What is Bella Luna Estate Winery known for?
Italian varieties, above all Sangiovese, grown on a dry-farmed estate in the Templeton Gap District. It is a small, family-run winery founded by two lifelong friends.
Who founded Bella Luna?
Lifelong friends Kevin Healey and Sherman Smoot, who met as kids on the Central Coast and played high school football together in Atascadero. They planted their estate vineyard in 1998 and made their first vintage in 2001.

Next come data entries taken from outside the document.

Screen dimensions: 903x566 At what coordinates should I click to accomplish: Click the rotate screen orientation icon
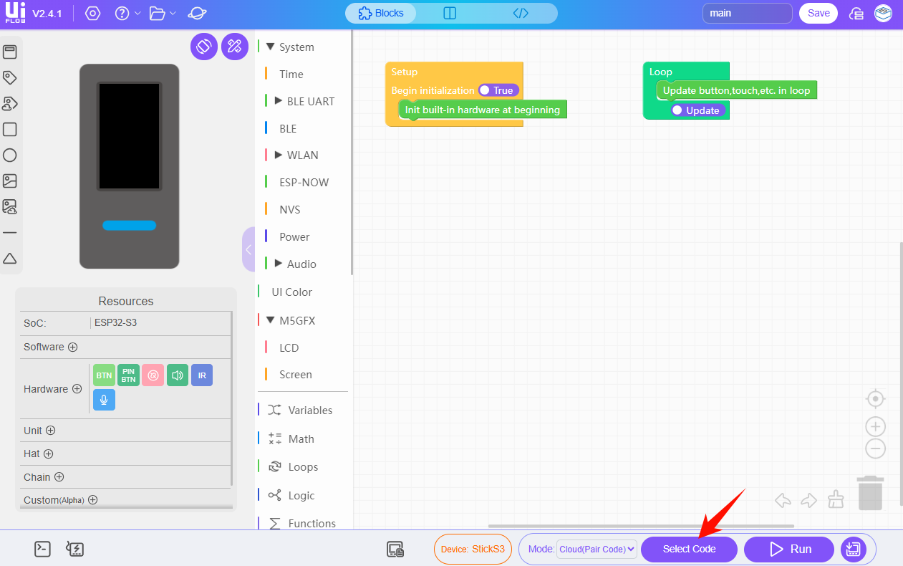(x=203, y=47)
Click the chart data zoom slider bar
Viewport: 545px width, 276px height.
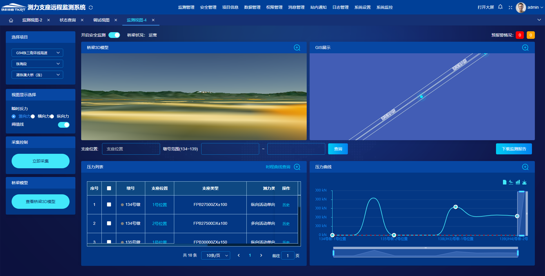click(x=425, y=253)
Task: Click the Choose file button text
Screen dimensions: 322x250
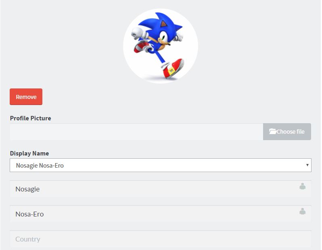Action: 291,132
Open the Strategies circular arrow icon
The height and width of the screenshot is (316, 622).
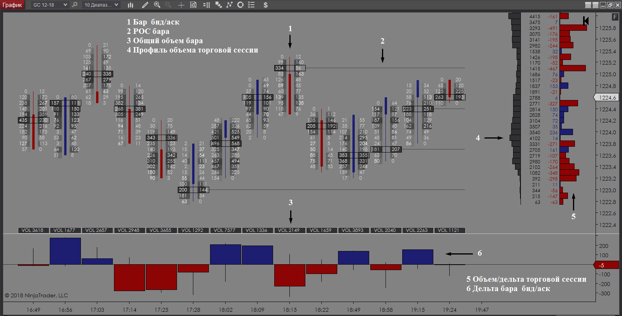click(x=240, y=5)
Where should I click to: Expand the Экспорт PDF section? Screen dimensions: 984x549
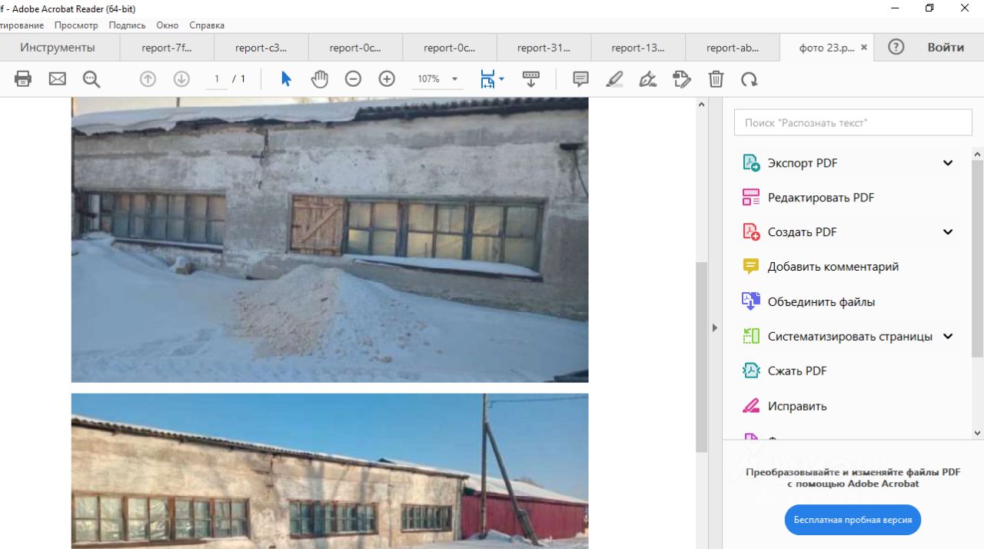[948, 163]
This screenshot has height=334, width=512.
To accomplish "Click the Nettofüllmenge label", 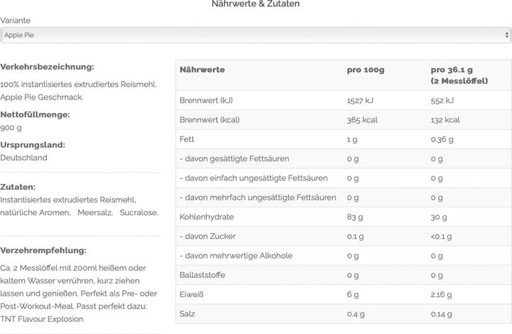I will [x=35, y=114].
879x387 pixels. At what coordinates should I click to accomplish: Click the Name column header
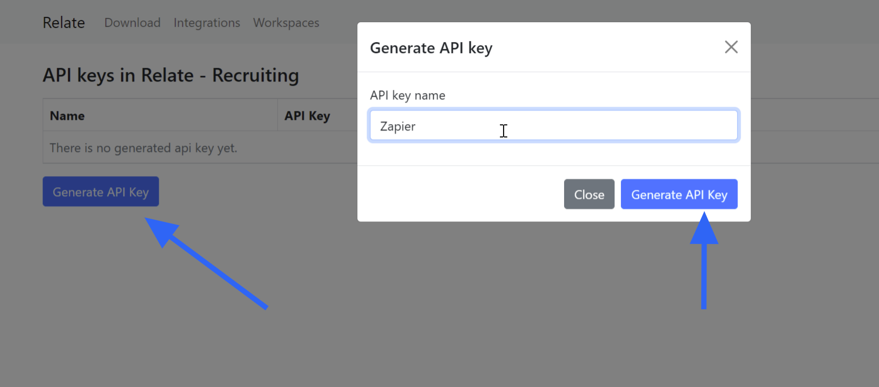pyautogui.click(x=67, y=115)
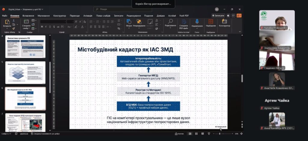Viewport: 308px width, 141px height.
Task: Launch the Конструктор designer icon
Action: click(x=224, y=22)
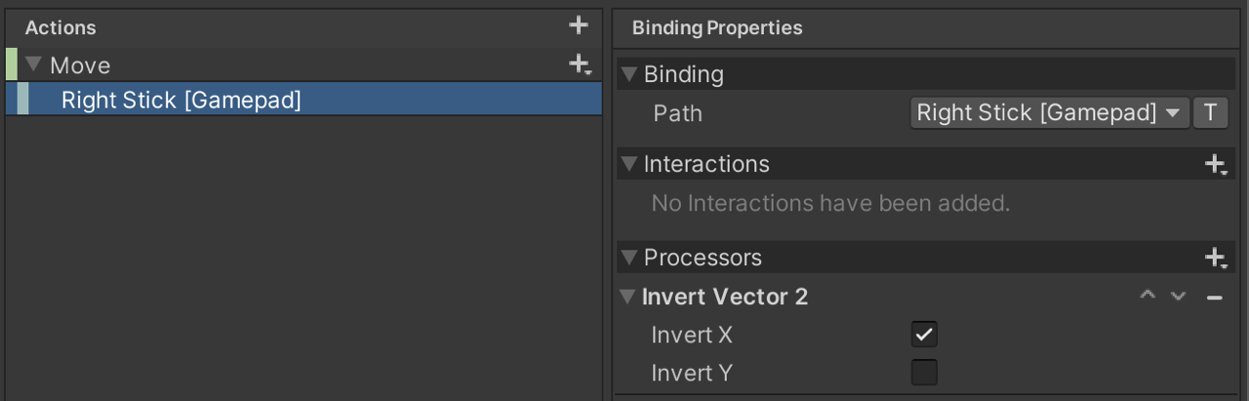Click the Binding Properties panel header
Viewport: 1249px width, 401px height.
click(717, 27)
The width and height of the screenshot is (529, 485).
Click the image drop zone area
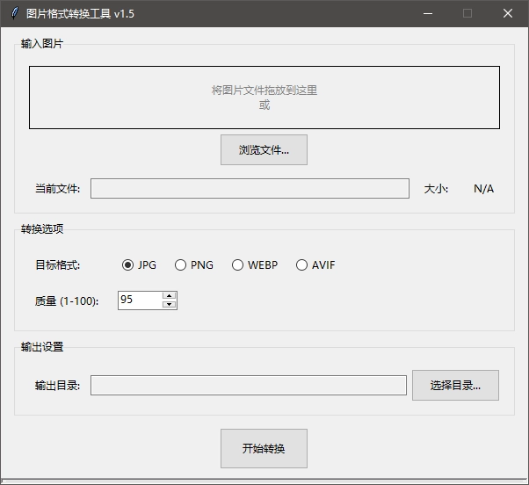[264, 97]
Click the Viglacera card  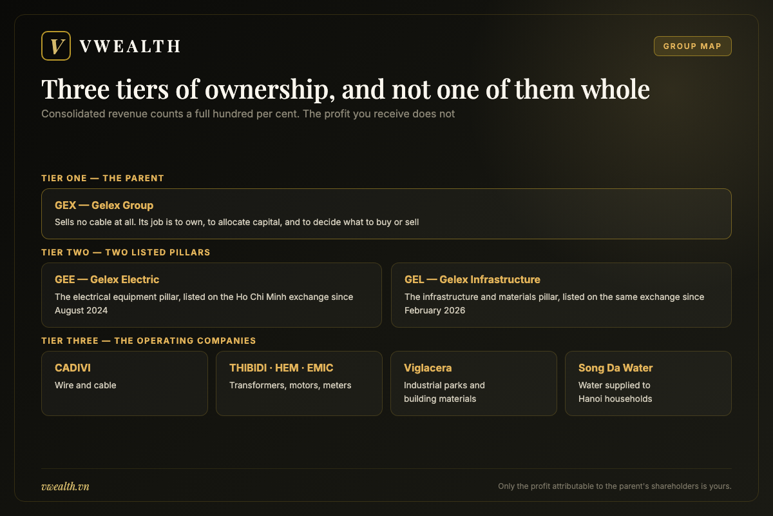[473, 383]
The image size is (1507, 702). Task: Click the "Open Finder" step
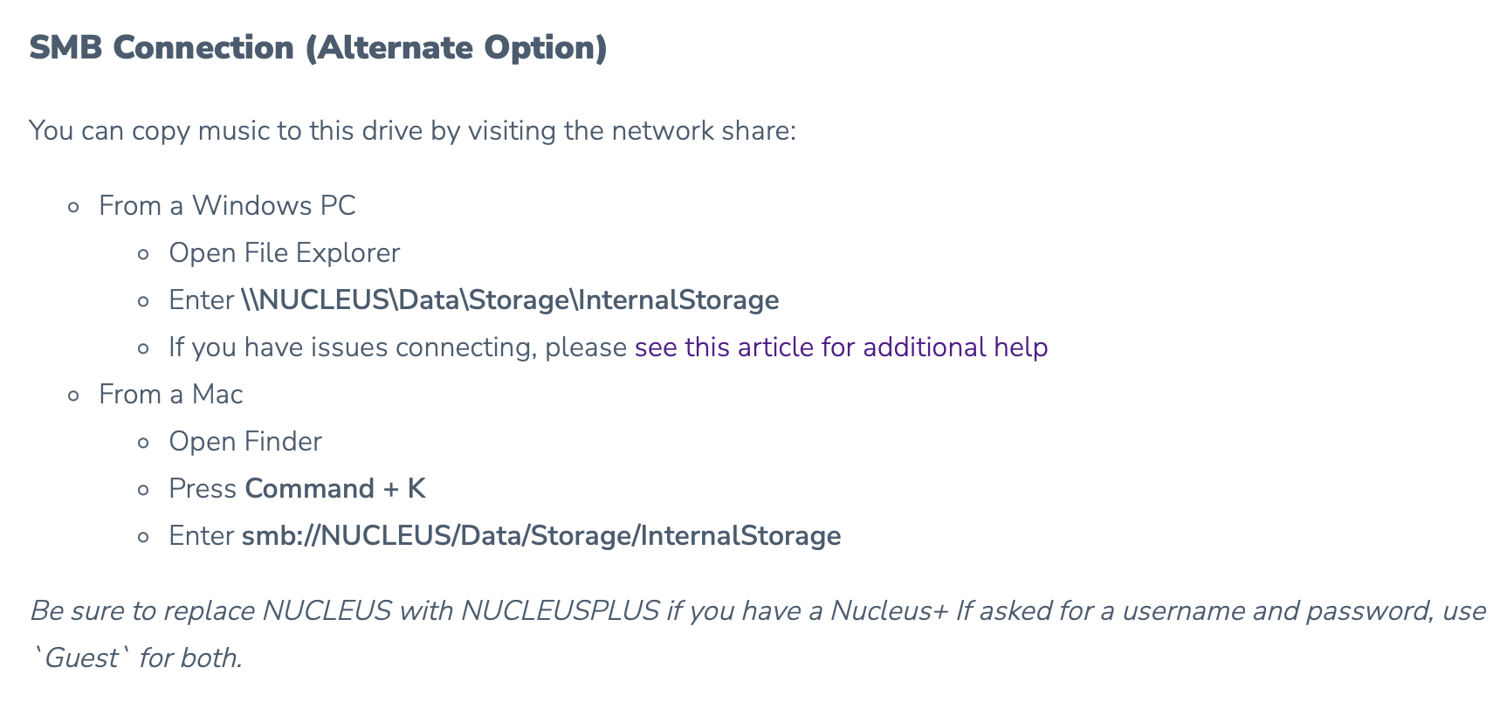click(245, 442)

Where is the Bella Luna tasting room?
At 1850 Templeton Road in Templeton, in the hills of the Templeton Gap District. It is open Thursday through Monday and closed Tuesday and Wednesday; reservations are suggested.
What is dry farming?
Growing grapes without irrigation, relying only on natural rainfall. It forces vines to root deeply, lowers yields, and concentrates flavor, tying the wine closely to the soil and the vintage. Bella Luna estate is dry-farmed.
What grapes does Bella Luna grow?
Sangiovese is the signature, alongside Cabernet Sauvignon and Ruby Cabernet in the estate vineyard, plus small lots of Nebbiolo, Barbera, Dolcetto, Merlot, Zinfandel, and whites like Chenin Blanc and Sauvignon Blanc.
What food pairs with Bella Luna Sangiovese?
Tomato-based Italian dishes like pasta in ragu and wood-fired pizza, and herb-roasted meats such as leg of lamb. The wine bright acidity cuts the richness and echoes the tomato.